初めて長野新幹線の軽井沢―長野で走行試験を行った、新型車両「E7系」。=2013年12月15日 写真提供:産経新聞社

なぜこのタイミングで「軽井沢ブランドを使わないで」と言い出したのか

佐々木)国から税金のお裾分けをもらわなくても大丈夫なのです。駅前に巨大なアウトレットがあり、星野リゾートが「ハルニレテラス」という施設をつくって、そこに観光客が殺到しています。放っておいても栄えているのが現状です。なぜいまさら「軽井沢ブランドを使わないで」と町長がこのタイミングで言い出したのか、正直わかりません。

飯田)休みに行くと、都内ナンバーの車ばかりだという話を聞きます。

佐々木)「東京24区」という呼ばれ方もしています。ただ、軽井沢というのが、あまりにも権威になり過ぎてしまって、おこぼれをもらうという感じで軽井沢周辺の町村にあるお店が「軽井沢〇〇」と使っているケースはあります。「軽井沢〇〇ホテルに泊まったら軽井沢じゃなかった」「駅から遠かった」というようなクレームが来ると言うのですが、そこまで役場が気にする必要があるでしょうか。

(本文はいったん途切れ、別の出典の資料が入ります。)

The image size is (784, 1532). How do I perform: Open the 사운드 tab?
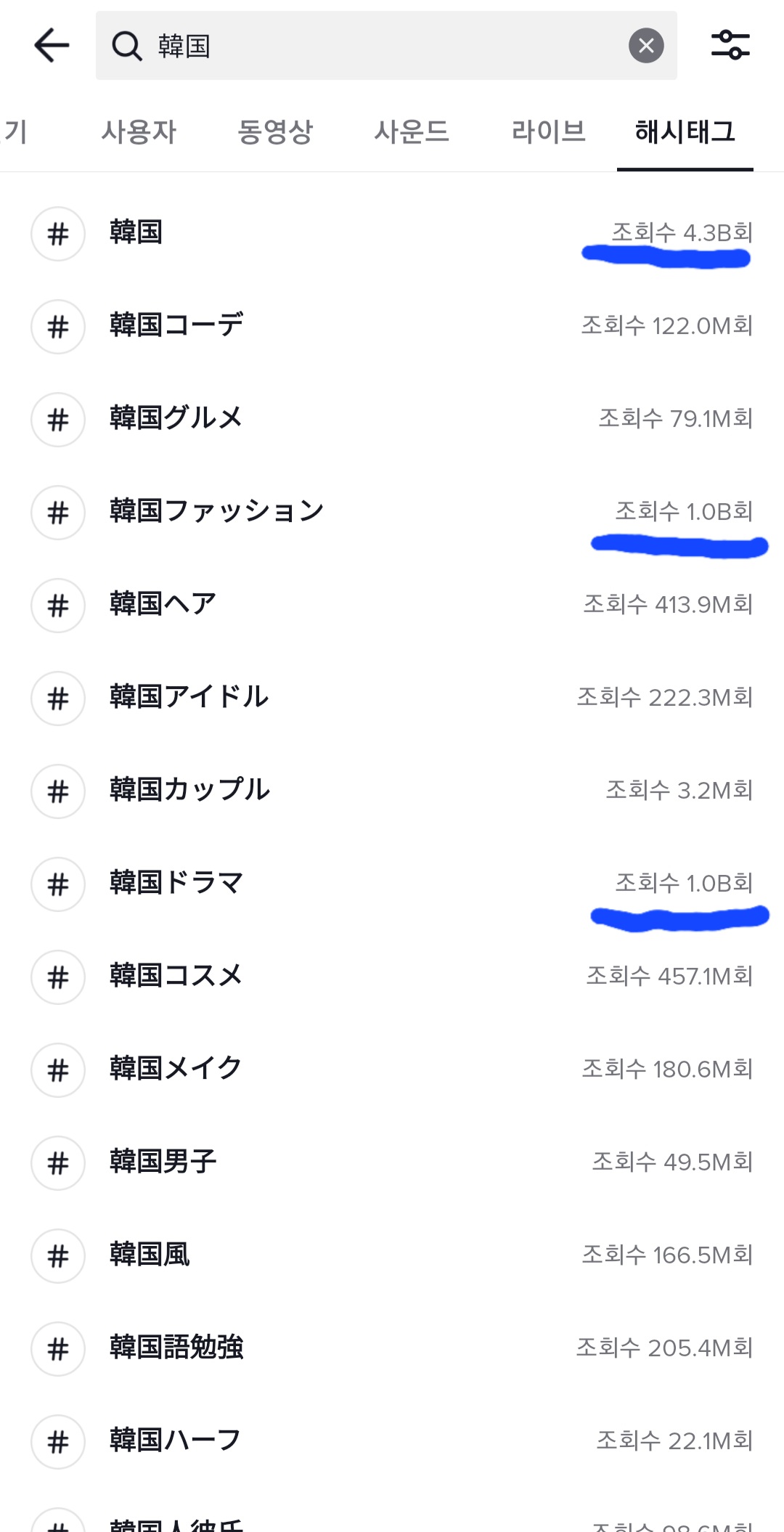click(411, 132)
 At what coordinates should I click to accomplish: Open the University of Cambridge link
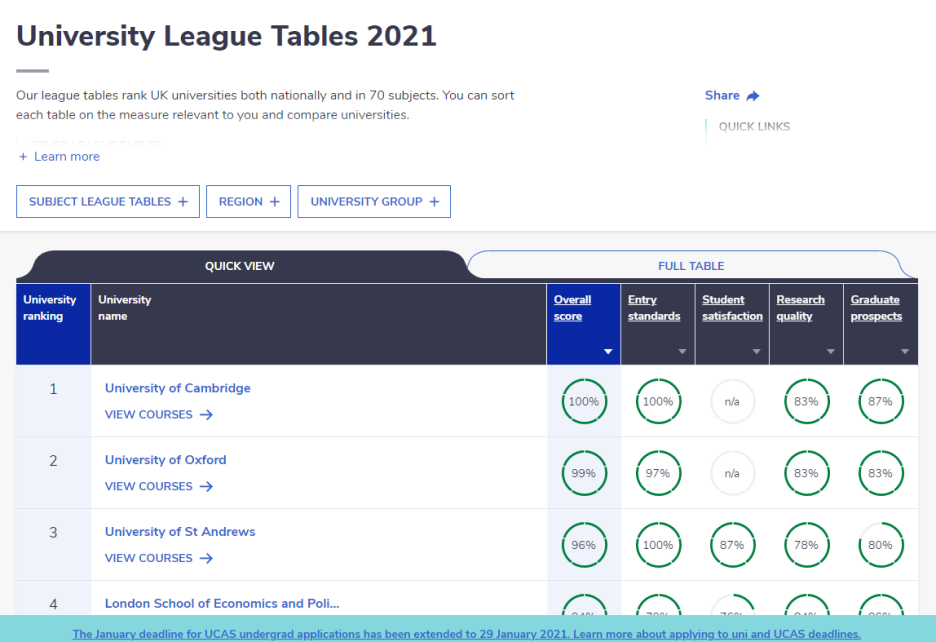[178, 388]
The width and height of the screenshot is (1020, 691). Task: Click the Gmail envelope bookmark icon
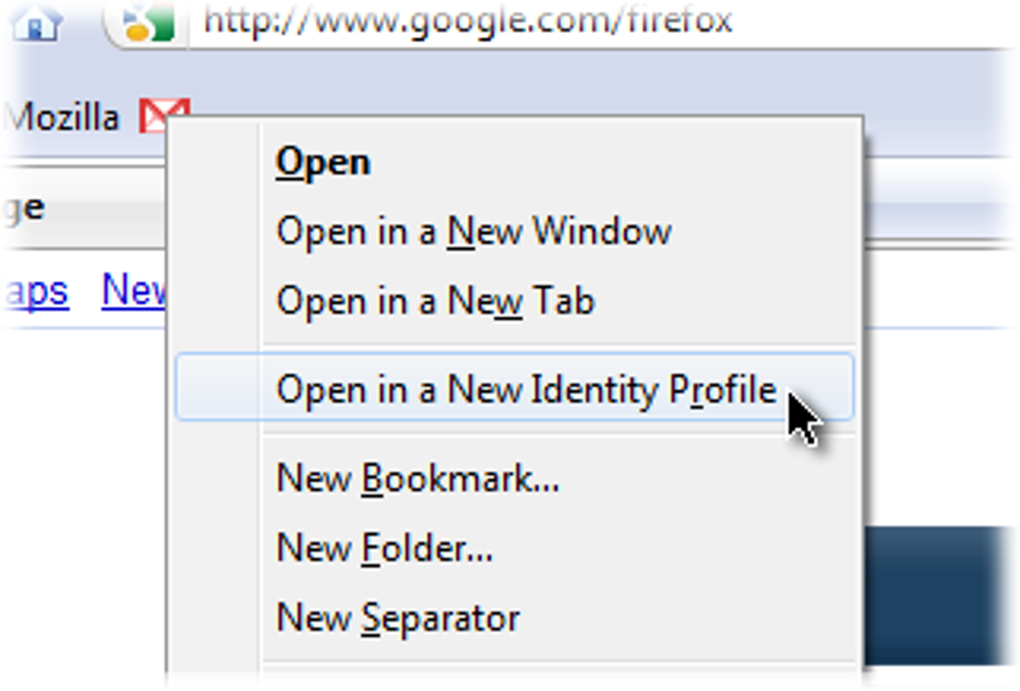(x=155, y=116)
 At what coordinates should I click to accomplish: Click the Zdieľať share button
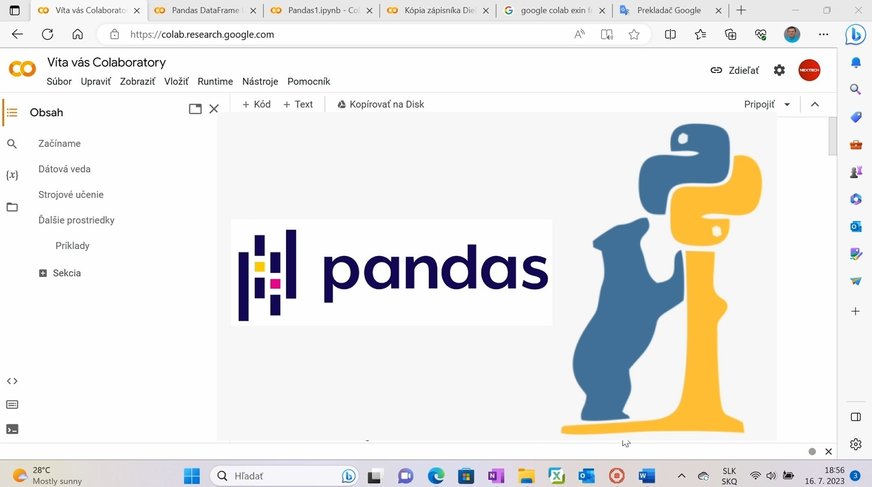[735, 70]
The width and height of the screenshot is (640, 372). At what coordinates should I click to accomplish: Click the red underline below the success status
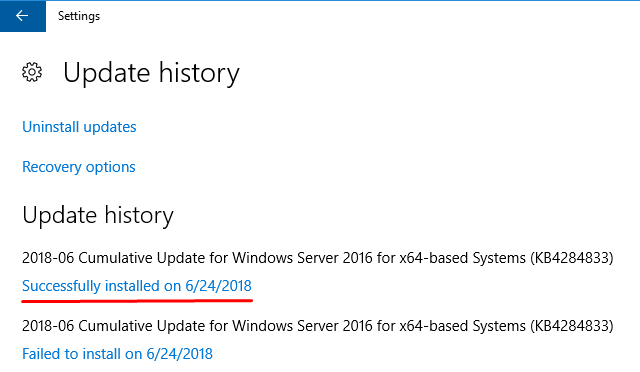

軽井沢駅に到着する各国の関係者=2016年9月23日、軽井沢町 写真提供:産経新聞社

空洞化する別荘地周辺

佐々木)一方で、住むとわかるのですが、中心部は栄えているのですけれど、別荘地はどうなっているかと言うと、だいたい1970年代くらいにできたものが多いのです。その結果、空き家だらけになっています。たまに来ているところもあるのでしょうが、明らかに長い間住んでいない。都市ガスがないので、プロパンガスか灯油のタンクが設置されています。それがない家というのは、少なくとも長年来ていないところです。そんな別荘が膨大な数あって、ほとんど塩漬けになってしまっている。何とかしないといけないと思うのだけれど、軽井沢町はホテル業界が強いせいか、民泊禁止条例などを、国の政策に反対してつくったりしていて、別荘地周辺は、意外と空洞化してしまっているのです。

飯田)日帰りで行けてしまいます。

旧軽ロータリー=2010年10月1日 軽井沢 写真提供:産経新聞社

活気が出始めた隣町

佐々木)そうなのです。一方で端の方。軽井沢の中心部の方は旧軽井沢の方も家賃が高いし、昔からのマンションもたくさんあるのだけれど、いま、端の方に人気が出ているのです。昨年(2020年)も風越学園という、幼少中の一貫校ができたり、隣町にたくさんお店ができている。周辺の方が盛り上がっているということに、危機感を感じ始めたのではないかなという、そういう構造も感じます。